One of The New York Times’ most prominent liberal opinion columnists, Michelle Goldberg, makes a sterling new case for Warren as the best can-do president to fix what ails America and its economic system, here:https://www.nytimes.com/2020/02/27/opinion/sunday/elizabeth-warren-2020.html

Note that Goldberg addresses how Warren has the most compelling personal success story of any presidential candidate, one which should speak to ordinary Americans struggling to get by. People need to pay attention to her, to realize what an inspiring candidate she could be in the general election..

This leads me to the other two articles, by political scientist Melanye Price. The first, from January, address the perceived “electability” factor which has assumed out-sized focus in this crucial election. The first article shows how Warren foiled Bernie Sanders on the alleged “woman can’t be elected president” trope. Sadly there’s substance to the reality of American sexism, especially in presidential politics. But If Warren can continue to fend off that notion smartly, as she did in the January debate, she can alter perceptions in the various corners of the worrying electorate who are afraid to support her. Here’s that piece: https://www.nytimes.com/2020/01/15/opinion/warren-sanders-debate.htmlhttp://

The other article by Price, from November, 2019, took a larger view of the current electorate, and still seems to still hold up as an analysis of the dominant dynamic in this race, and a projection of how things could play out. Her big-picture argument about the youth vote clearly buoys Bernie Sanders at this point.

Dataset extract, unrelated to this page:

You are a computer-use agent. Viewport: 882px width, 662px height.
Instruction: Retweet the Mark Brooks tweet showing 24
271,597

But is he really more electable than Warren in a general election? Wait till Trump starts piling on the easy “socialist radical” albatross which may be signified, in effect, by Bernie’s shoulder hunch. Ram-rod erect Warren has much of the same vision, but less ideologically and more pragmatically, with her cleansing-and-reinventing capitalism depth of planning and credibility. And she’s long been a superb debater, who recently demonstrated how she can deliver combination punches and body blows in debate, while having a natural affinity for the high road, and thus coming out looking good.

Is this enough to break the stubborn-but-clearly-aging “glass ceiling” of American misogyny?

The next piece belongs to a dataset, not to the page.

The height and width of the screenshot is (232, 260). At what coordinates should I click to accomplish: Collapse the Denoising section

Price makes it quite plausible. And here’s where both her recent “electability” article and her bigger-picture take can read as one whole scenario. Warren has plenty of work to do to become the nominee, but she still holds strong potential. Price’s combined arguments help explain why Warren remains the relatively unscathed Dem candidate “waiting in the wings.”

To my pleasant surprise, her persuasive analysis from last November ends up seizing on the two presidential candidates at the time, whom I think would be the best Democratic ticket for coalescing a strong, broad, diverse coalition: Warren (as president in my book) and Julian Castro (my choice for her running mate). That team is already in the cards as Castro, since dropping out of the presidential race, has become a primary surrogate for Warren and an obvious bridge builder to the growing Latinx and minority electorate. These Seven Million Young People Can Beat Trump

Because Warren clearly needs help these are also reasons why now’s the time for those who do and can believe in all she brings to the table need to step up as citizens in the election and actively supporting her. That’s what I’m doing.

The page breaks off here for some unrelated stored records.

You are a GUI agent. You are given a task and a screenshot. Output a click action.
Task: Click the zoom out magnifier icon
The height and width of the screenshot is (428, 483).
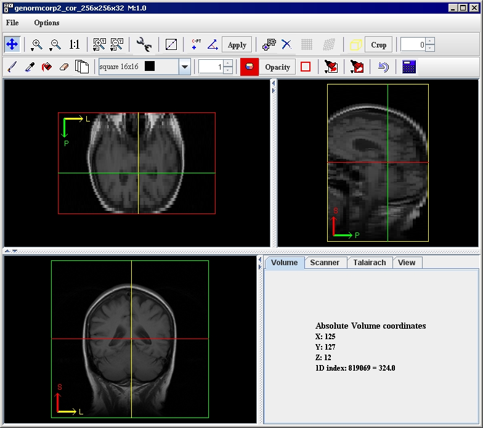55,44
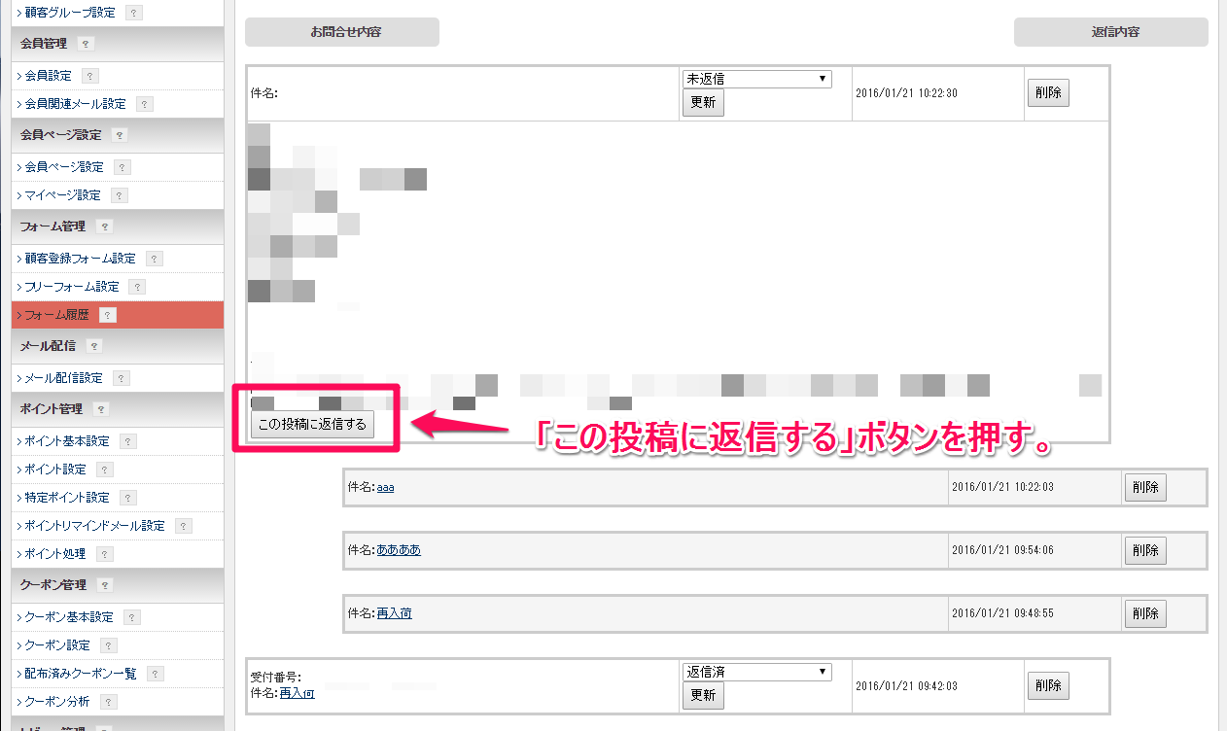Click 更新 button under 未返信 dropdown
The image size is (1227, 731).
click(x=703, y=103)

The primary race might feel like Bernie’s to lose right now, but could he lose? I mean really lose? I think he’s a much more viable November candidate than a similar lefty — and doomed — darling, George McGovern, was in 1972. Times have changed in plenty of ways since then, but history always holds echoes for us to perk an ear to, and reconsider in the light of the present.

These are reasons why my mantra, left over from the 2016 campaign, now takes on new meaning: “Run, Liz, run!”

Read up these pieces and see what you think.